# start of Article
Guest weblog by Hendrik Tennekes

 

Five months ago, I felt that the tide in Holland was turning. Marcel Stive, a civil engineering professor and member of the Delta Committee, a blue-ribbon panel that was going to publish a report on our coastal defenses, said in an interview with an alumni magazine:

 

“Fortunately, the time rate of climate change is slow compared to the life span of the defense structures along our coast. There is enough time for adaptation. We should monitor the situation carefully, but up to now climate change does not cause severe problems for our coastal defense system. IPCC has given lower estimates for the expected sea level rise in four successive reports.” (I quoted this in my weblog of 14 July 2008).

 

But what happened? The Delta Committee published its report in September, and based its recommendations on well over a meter of sea-level rise in this century and a tenfold increase in coastal security. Its estimate for the additional funding needed is two billion dollars annually.

 

In interviews with journalists, scientists associated with the Delta Committee went further yet. Professor Pavel Kabat of Wageningen University said that sea-level rise could easily exceed the number given in the report, and Professor Pier Vellinga, also of Wageningen University, quoted six meters, on the assumption that the rate at which the Greenland ice cap is melting will accelerate dramatically.
# end of Article
-- Written instruction A --
For each statement, say yes or no according to the weblog on Dutch coastal defenses, and quote the words from it that settle the matter.
(i) The Delta Committee published its report in September.
(ii) Stive said climate change was already causing severe problems for the coastal defense system.
(iii) Kabat and Vellinga are both at Wageningen University.
-- Written instruction B --
Answer these questions from the weblog on Dutch coastal defenses.
(i) On what date did the author's weblog first quote Stive?
(ii) How much additional funding per year did the Delta Committee estimate?
(iii) How many meters of sea-level rise did Vellinga quote?
-- Written instruction C --
Pick up the weblog on Dutch coastal defenses after its final sentence and continue it.
The lines after this point are separate material, unrelated to the weblog.
# start of Data segment
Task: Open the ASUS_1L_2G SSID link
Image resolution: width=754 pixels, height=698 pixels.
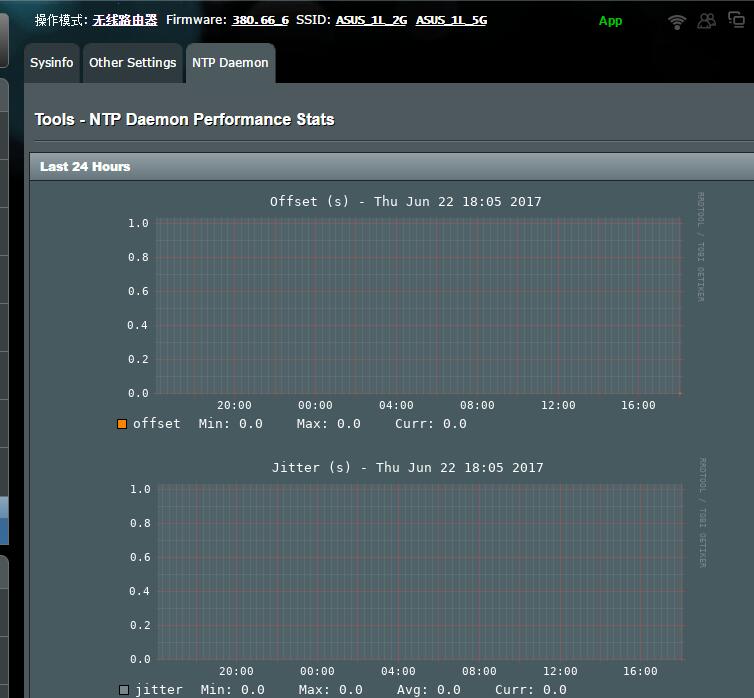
# end of Data segment
-- Result A --
(i) Yes: "The Delta Committee published its report in September"
(ii) No: "up to now climate change does not cause severe problems for our coastal defense system"
(iii) Yes: "Professor Pavel Kabat of Wageningen University" and "Professor Pier Vellinga, also of Wageningen University"

-- Result B --
(i) 14 July 2008
(ii) Two billion dollars
(iii) Six meters

-- Result C --
Professor Hans von Storch, a German member of the subcommittee in charge of assessing the scientific evidence, promptly protested in the Dutch press, saying that the Delta Committee had piled extreme upon extreme in order to obtain these figures. Holland’s senior science writer, Karel Knip, followed suit, suggesting that the Committee was evidently ignorant of the statistics of rare events. For reasons unknown to me, KNMI, the Royal Netherlands Meteorological Institute, did not attempt a rebuttal. It could have chosen to state in public that recent assessments by IPCC and by its own scientists predicted half a meter of sea-level rise, but it didn’t. I suspect that the Department of Transportation and Public Works, which is responsible for our coastal defense system, instructed KNMI not to derail the political debate with a balanced presentation of the scientific evidence.

 

Much to my dismay, the publication of the Committee report was followed by a massive publicity campaign. Al Gore came over to Holland a month ago, and gave a $300,000 speech blasting the energy industry. James Hansen, advisor to Gore and well-known forecaster of catastrophic sea-level rise, will address a meeting in Rotterdam next month. Kabat and Vellinga will speak there too. The Urgenda Foundation, not so subtly named for its promotion of an Urgent Agenda for Climate Change, has published a manifesto full of hell and damnation in a leading newspaper. After several years of floating scary stories about possible inundation of Amsterdam Airport, Professor Vellinga now advocates a massive dam in front of our entire coast, wide enough for urban development.

 

What is the purpose of hyped-up forecasts of sea-level rise? Why don’t the Dutch participants in IPCC speak up? Why doesn’t the IPCC brass? Whose interests are served by ridiculous climate alarms? The problems surrounding climate change are tough enough as is. We desperately need moderation, not propaganda.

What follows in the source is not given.